Gold is a different story, but the investment logic is similar. Here the issue is less about solar-style tailings discounts and more about whether a cleaner hydromet route can compete with conventional treatment on high-grade concentrate feed. RZOLV’s January 2026 SGS work reported 98.7% gold recovery on oxide gravity concentrate and 89.4% on sulfide gravity concentrate, versus 99.9% and 90.7% for cyanide under the same lab conditions. Those are not blanket commercial proofs, and the company itself says the results are material-specific and laboratory-scale. But they do establish the key point investors care about: RZOLV appears technically credible on gold concentrates, which means the commercial discussion can now shift from “does it work?” to “where does it create the most value?”


Rare earths make the thesis even more strategic. In that market, the real choke point is not traditional smelting so much as chemical separation and refining. The U.S. Department of Energy has said rare-earth concentrates from U.S. production were being exported for separation and processing and that the United States lacked domestic commercial-scale capability to separate REE concentrates into oxides and metals. The IEA’s 2025 outlook says China is still expected to supply around 80% of refined rare earth elements in 2035. Against that backdrop, RZOLV’s preliminary 2025 work is notable because it reported dissolution of more than 25 critical and rare earth elements, including 73.5% cerium, 43.5% neodymium, and 42.8% dysprosium, and said the resulting solutions appear compatible with conventional ion exchange and solvent extraction circuits. That does not solve rare-earth separation by itself, but it does suggest RZOLV may have value as an upstream leach step that turns a stranded mineral concentrate into something more processable, more domestic, and potentially more strategic.
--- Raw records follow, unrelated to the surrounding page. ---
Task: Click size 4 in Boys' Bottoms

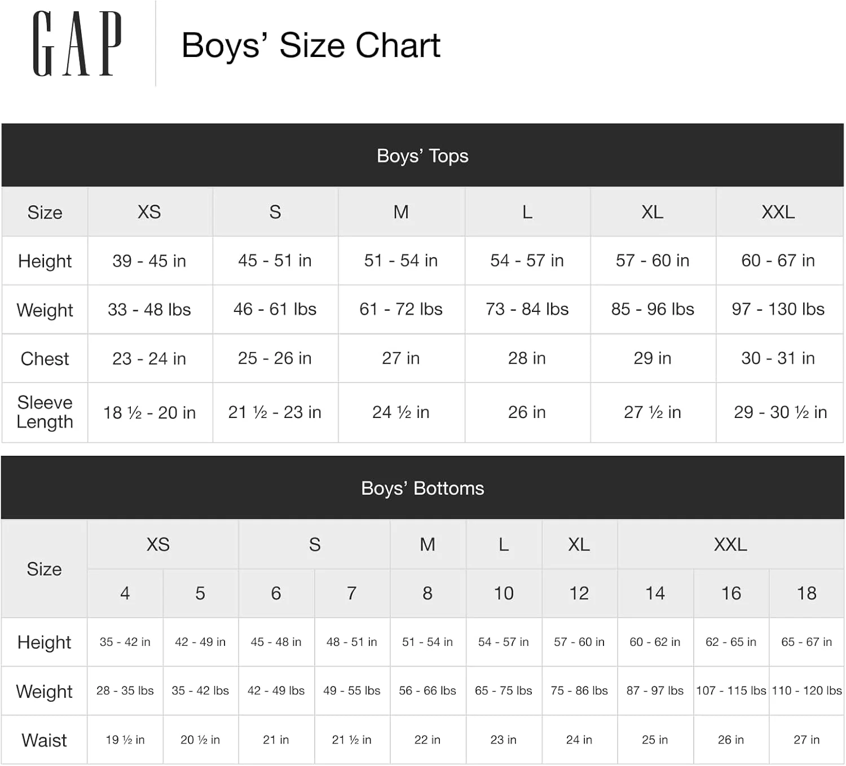Action: click(x=125, y=593)
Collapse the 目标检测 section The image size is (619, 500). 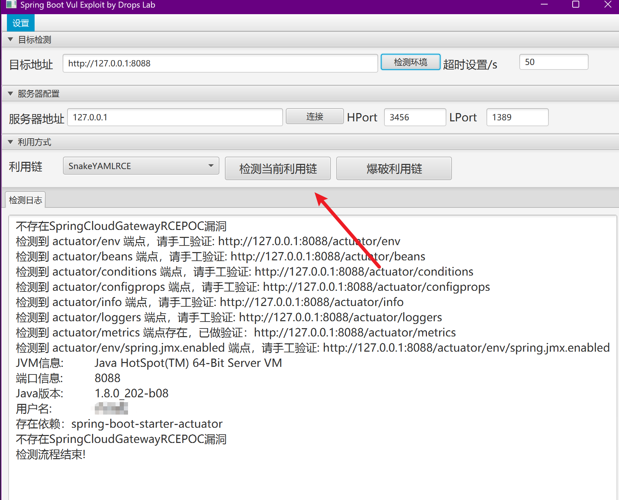(10, 40)
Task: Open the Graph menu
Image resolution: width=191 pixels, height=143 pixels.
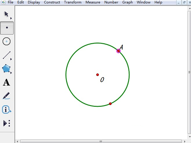Action: click(127, 2)
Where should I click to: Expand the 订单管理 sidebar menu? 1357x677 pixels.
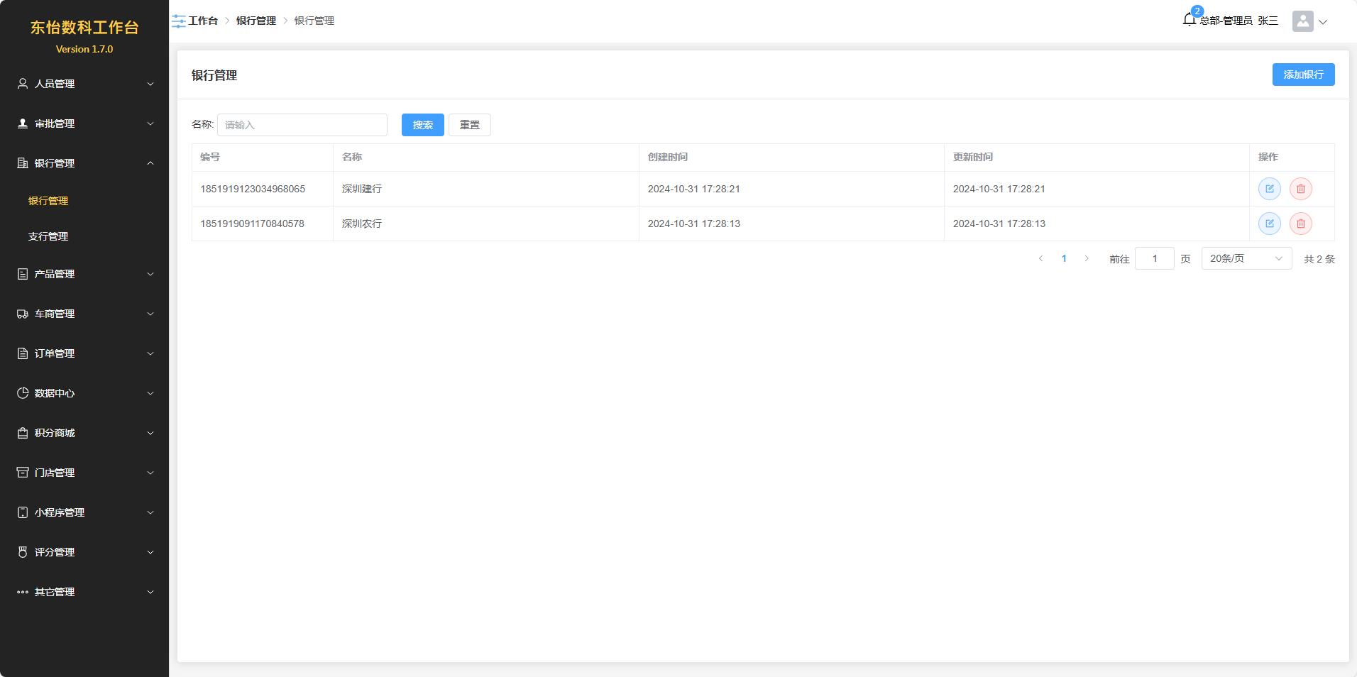click(x=84, y=353)
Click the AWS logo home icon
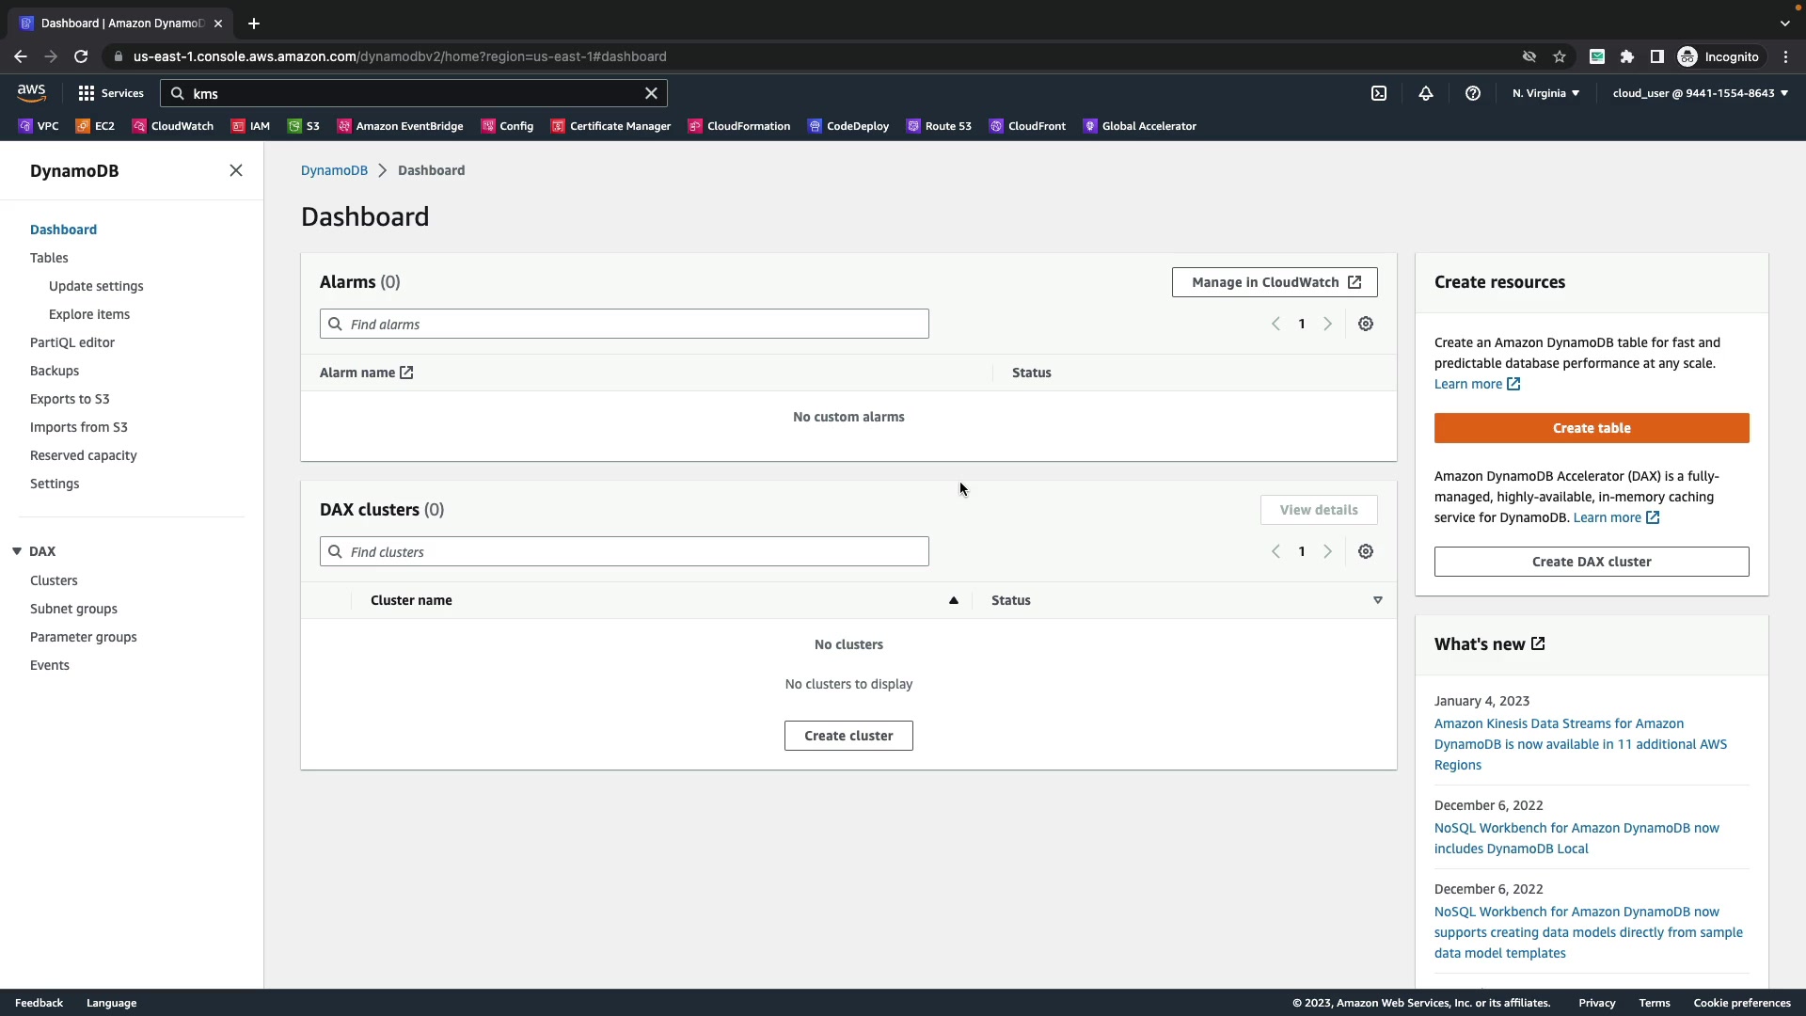This screenshot has width=1806, height=1016. coord(31,92)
That is the tighter investor thesis: silver is the near-term solar recycling wedge, gold is the proof-of-performance wedge, and rare earths are the strategic upside. In all three cases, the same commercial pattern appears. The current system often rewards the downstream processor more than the upstream owner of the metal-bearing concentrate. If RZOLV can recover metal earlier, closer to source, and before the concentrate is shipped into someone else’s margin stack, it may not just improve recoveries—it may materially improve who captures the value.


Disclosure and Cautionary Statement

This article has been published by RZOLV Technologies Inc. as part of its corporate communications and investor relations activities and reflects the views and opinions of management as of the date of publication. It is provided for general informational purposes only and does not constitute investment advice, an offer to sell, or a solicitation to buy securities. Certain statements in this article may constitute forward-looking information within the meaning of applicable Canadian securities laws and are subject to risks, uncertainties, and assumptions that could cause actual results to differ materially. Readers should not place undue reliance on such statements. The Company’s officers, directors, and insiders may hold securities of RZOLV and therefore have a financial interest in the Company’s performance. Readers are encouraged to review RZOLV’s public disclosure documents available on SEDAR+ for a discussion of material risks and assumptions. Neither the TSX Venture Exchange nor its Regulation Services Provider has reviewed or approved the contents of this article.